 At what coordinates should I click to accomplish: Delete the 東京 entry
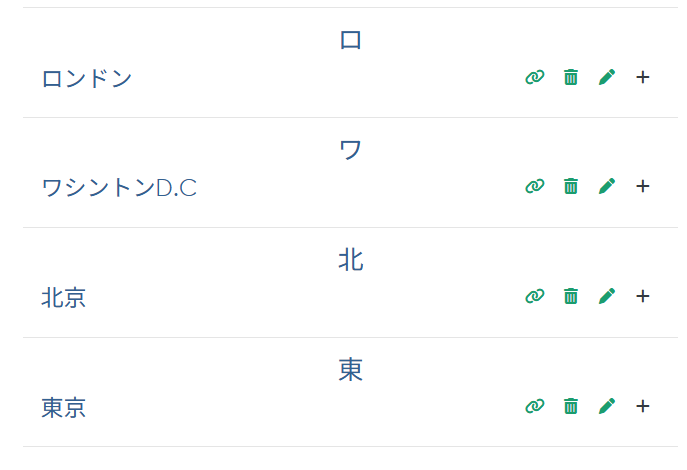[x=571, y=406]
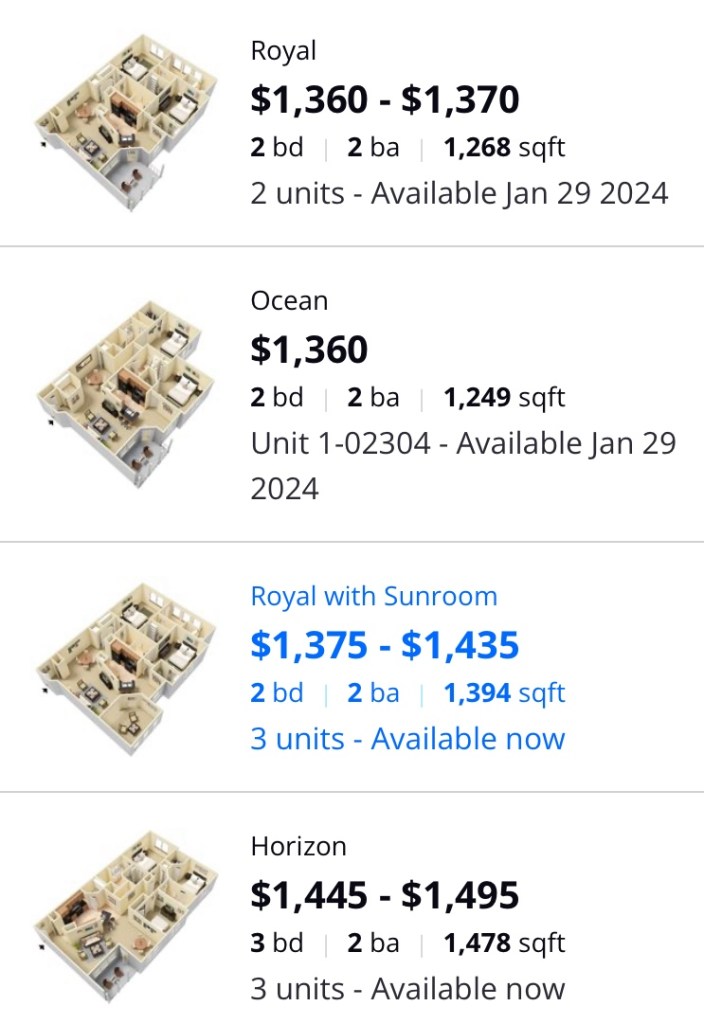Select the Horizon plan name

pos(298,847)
_____
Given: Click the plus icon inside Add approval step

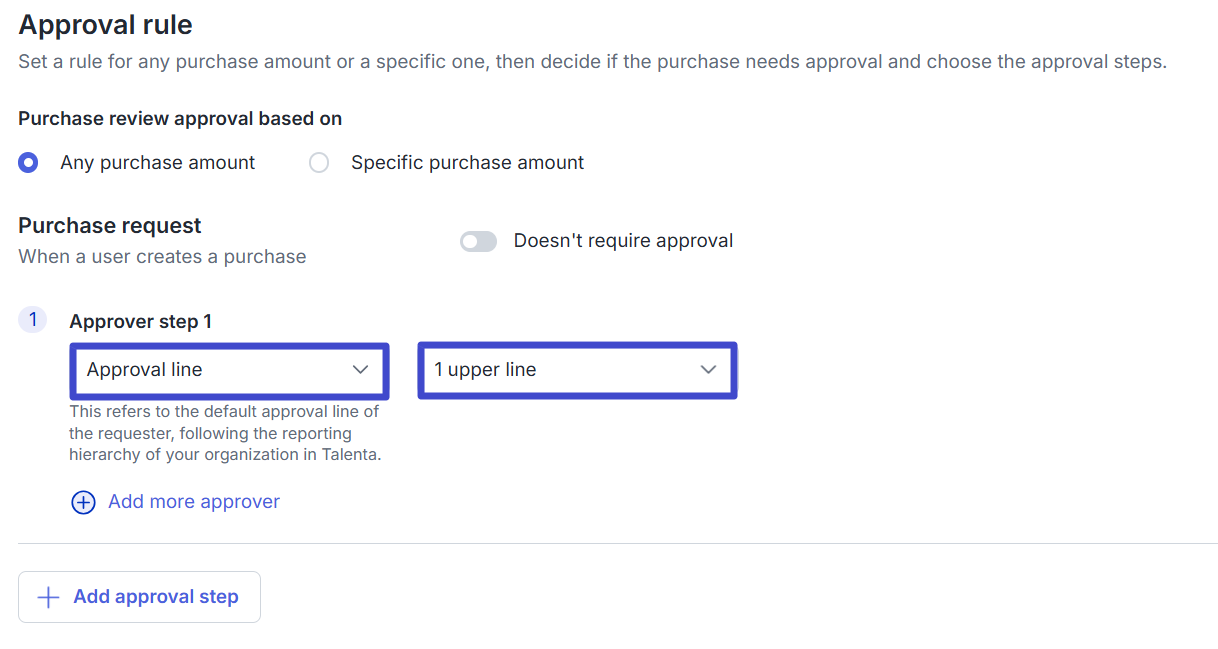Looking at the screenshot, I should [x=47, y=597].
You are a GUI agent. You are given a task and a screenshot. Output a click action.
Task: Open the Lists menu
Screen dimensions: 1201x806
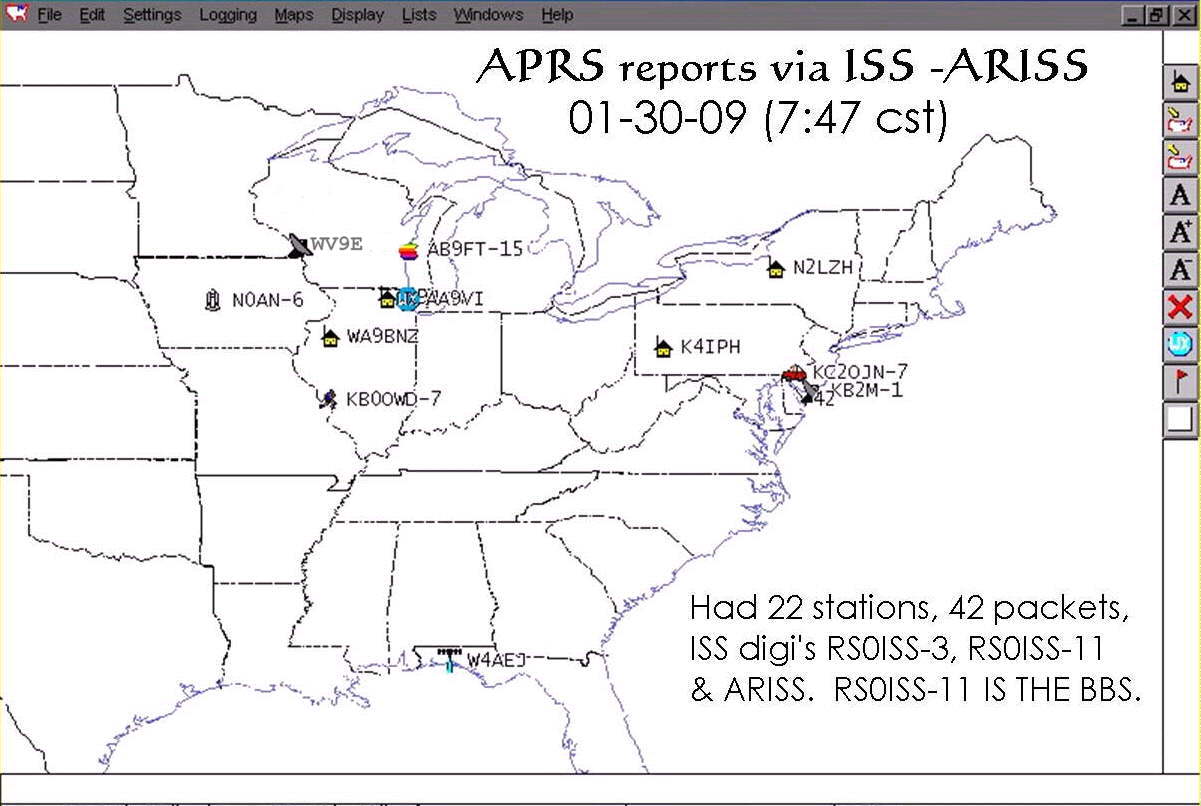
_____
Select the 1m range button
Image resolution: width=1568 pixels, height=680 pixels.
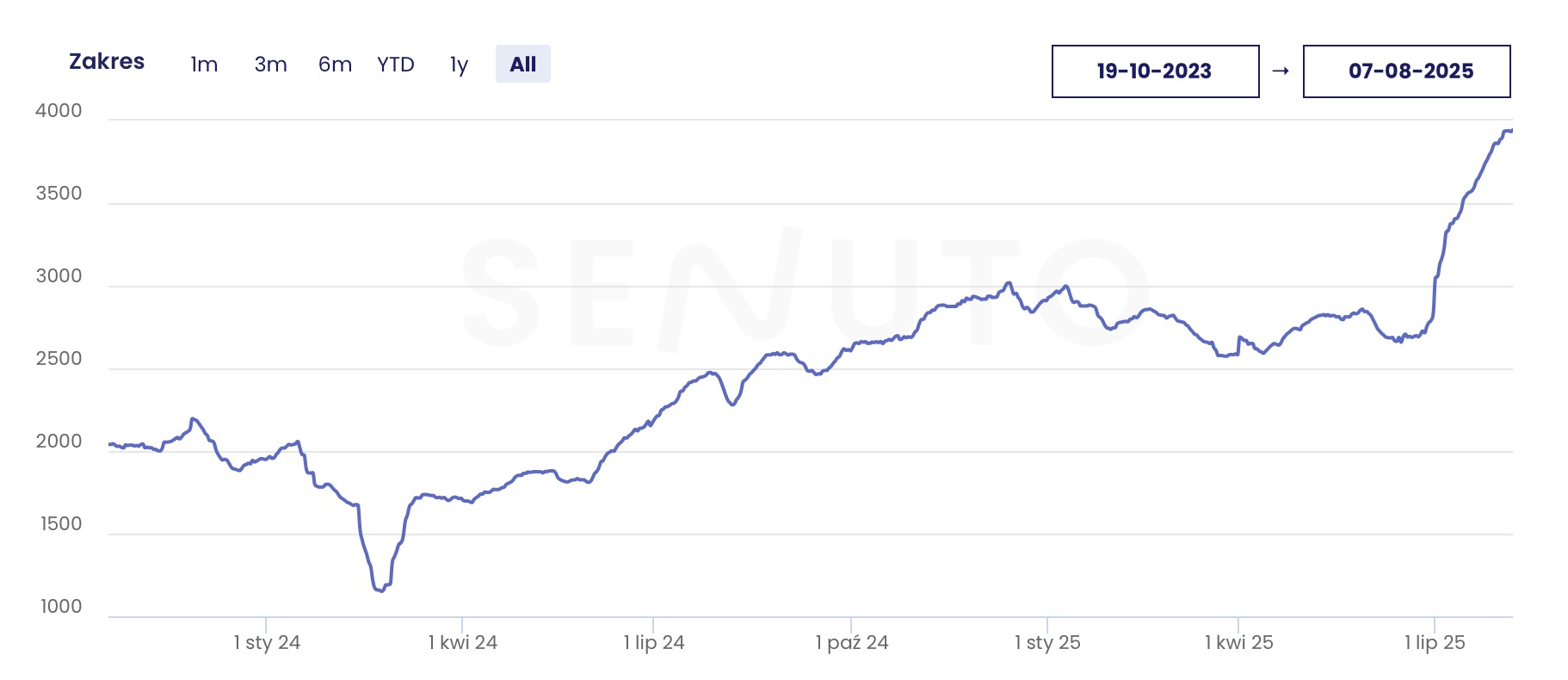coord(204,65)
_____
** WHAT TO WORK ON **
Give back exactly the lines of the listing above that run from the line with "You are a GUI" to the line with "Screen dimensions: 1201x806", inclusive.

** RESULT BELOW **
You are a GUI agent. You are given a task and a screenshot. Output a click action.
Task: Open the Lists menu
Screen dimensions: 1201x806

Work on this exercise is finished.